Ventricular myocytes secrete proBNP in response to muscle-wall tension. NT-proBNP has a longer half-life (120 min) than that of BNP (20 min). Although NT-proBNP is less studied than BNP, its levels are well correlated with BNP levels.

The cutoff value for NT-proBNP of greater than 450 pg/mL in patients younger than 50 years correlates to BNP values of greater than 100 pg/mL. NT-proBNP is less accurate than BNP in patients older than 65 years.

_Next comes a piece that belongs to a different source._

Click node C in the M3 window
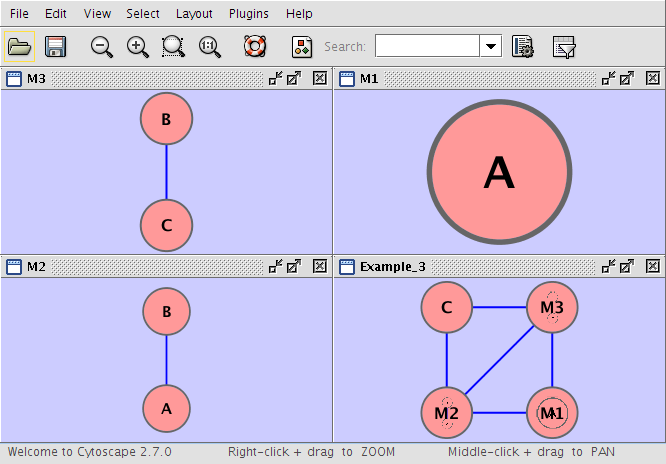This screenshot has width=666, height=464. [x=166, y=225]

Chest radiography is helpful in distinguishing CPE from other pulmonary causes of severe dyspnea. Features that suggest CPE rather than NCPE and other lung pathologies include the following (see the images below):

• Enlarged heart
• Inverted blood flow
• Kerley lines
• Basilar edema (vs diffuse edema)
• Absence of air bronchograms
• Presence of pleural effusion (particularly bilateral and symmetrical pleural effusions)Radiograph shows acute pulmonary edema in a patient known to have ischemic cardiomyopathy. Findings are Kerley B lines (1mm thick and 1cm long) in the lower lobes and Kerley A lines in the upper lobes. Radiograph shows interstitial pulmonary edema, cardiomegaly, and left pleural effusion presenting at an earlier stage of pulmonary edema. Radiograph demonstrates cardiomegaly, bilateral pleural effusions, and alveolar opacities in a patient with pulmonary edema. Lateral chest radiograph shows prominent interstitial edema and pleural effusions.

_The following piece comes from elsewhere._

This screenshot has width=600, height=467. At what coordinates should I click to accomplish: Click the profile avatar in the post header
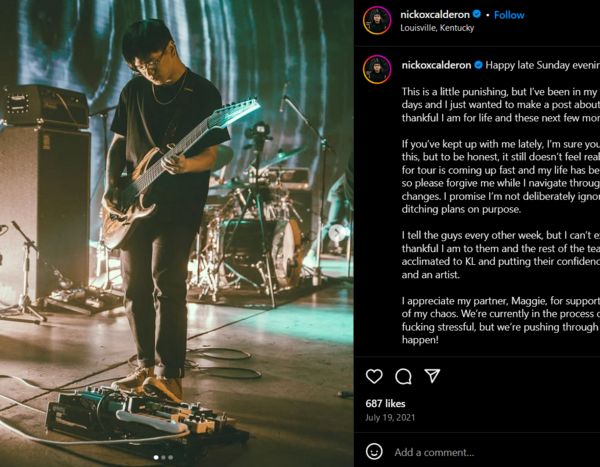[377, 20]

Chest radiography is somewhat limited in patients with CPE of abrupt onset, because the classic radiographic abnormalities may not appear for as long as 12 hours after dyspnea begins.

A bedside echocardiogram in a patient with decompensated CHF is an important diagnostic tool in determining the etiology of pulmonary edema. Echocardiography can be used to evaluate LV systolic and diastolic function, as well as valvular function, and to assess for pericardial disease. It is especially helpful in identifying a mechanical etiology for pulmonary edema, such as the following:

• Acute papillary muscle rupture
• Acute ventricular septal defect
• Cardiac tamponade
• Contained LV rupture
• Valvular vegetation with resulting acute severe mitral, aortic regurgitation

PCWP can be measured with a pulmonary arterial catheter (Swan-Ganz catheter). This method helps in differentiating CPE from NCPE; NCPE occurs secondary to injury to the alveolar-capillary membrane rather than from alteration in Starling forces.

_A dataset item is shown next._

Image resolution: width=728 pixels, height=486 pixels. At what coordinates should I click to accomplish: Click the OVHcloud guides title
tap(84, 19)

A PCWP exceeding 18 mm Hg in a patient not known to have chronically elevated LA pressure indicates CPE. In patients with chronic pulmonary capillary hypertension, capillary wedge pressures exceeding 30 mm Hg are required to overcome the pumping capacity of the lymphatics and produce pulmonary edema.

Large V waves are sometimes observed in the PCWP tracing with acute mitral regurgitation, because large volumes of blood regurgitate into a poorly compliant left atrium. This condition raises pulmonary venous pressure and causes acute pulmonary edema. The pulmonary artery waveform appears falsely elevated because of the large V wave reflected back from the left atrium through the compliant pulmonary vasculature. The Y descent of the waveform is rapid, as the overdistended left atrium quickly empties.

Cardiogenic shock is the result of a severe depression in myocardial function. Cardiogenic shock is hemodynamically characterized by a systolic blood pressure of less than 80mm Hg, a cardiac index of less than 1.8 L/min/m², and a PCWP of more than 18 mm Hg. This form of shock can occur from a direct insult to the myocardium (large acute MI, severe cardiomyopathy) or from a mechanical problem that overwhelms the functional capacity of the myocardium (acute severe mitral regurgitation, acute ventricular septal defect).

Although the pulmonary artery catheter is commonly used in ICU patients with severe acute decompensated CHF, it is not clear whether this technique improves mortality rate and clinical outcome.

The results of the Evaluation Study of Congestive Heart Failure and Pulmonary Artery Catheterization Effectiveness (ESCAPE) trial showed no mortality benefit or decrease in the number of hospitalized days in the group of patients who underwent PAC insertion.^[2] This matter needs further investigation.